REQUIREMENTS:
Lay out every line of the records below as a Markdown table with the columns "No." and "Line", putting the row number in the first column and the line in the second. Leave out blank lines.

Items saved from a collection:
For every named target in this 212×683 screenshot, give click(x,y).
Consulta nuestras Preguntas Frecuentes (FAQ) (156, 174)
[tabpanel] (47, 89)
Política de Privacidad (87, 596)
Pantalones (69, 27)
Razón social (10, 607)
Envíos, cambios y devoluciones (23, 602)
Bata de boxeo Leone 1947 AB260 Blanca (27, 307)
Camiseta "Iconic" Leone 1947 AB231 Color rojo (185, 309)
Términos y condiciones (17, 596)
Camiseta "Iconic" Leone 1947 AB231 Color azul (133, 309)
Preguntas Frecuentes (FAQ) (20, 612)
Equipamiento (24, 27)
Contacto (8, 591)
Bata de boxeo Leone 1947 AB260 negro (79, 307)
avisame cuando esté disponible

WORKED SOLUTION:
| No. | Line |
|---|---|
| 1 | For every named target in this 212×683 screenshot, give click(x,y). |
| 2 | Consulta nuestras Preguntas Frecuentes (FAQ) (156, 174) |
| 3 | [tabpanel] (47, 89) |
| 4 | Política de Privacidad (87, 596) |
| 5 | Pantalones (69, 27) |
| 6 | Razón social (10, 607) |
| 7 | Envíos, cambios y devoluciones (23, 602) |
| 8 | Bata de boxeo Leone 1947 AB260 Blanca (27, 307) |
| 9 | Camiseta "Iconic" Leone 1947 AB231 Color rojo (185, 309) |
| 10 | Términos y condiciones (17, 596) |
| 11 | Camiseta "Iconic" Leone 1947 AB231 Color azul (133, 309) |
| 12 | Preguntas Frecuentes (FAQ) (20, 612) |
| 13 | Equipamiento (24, 27) |
| 14 | Contacto (8, 591) |
| 15 | Bata de boxeo Leone 1947 AB260 negro (79, 307) |
| 16 | avisame cuando esté disponible |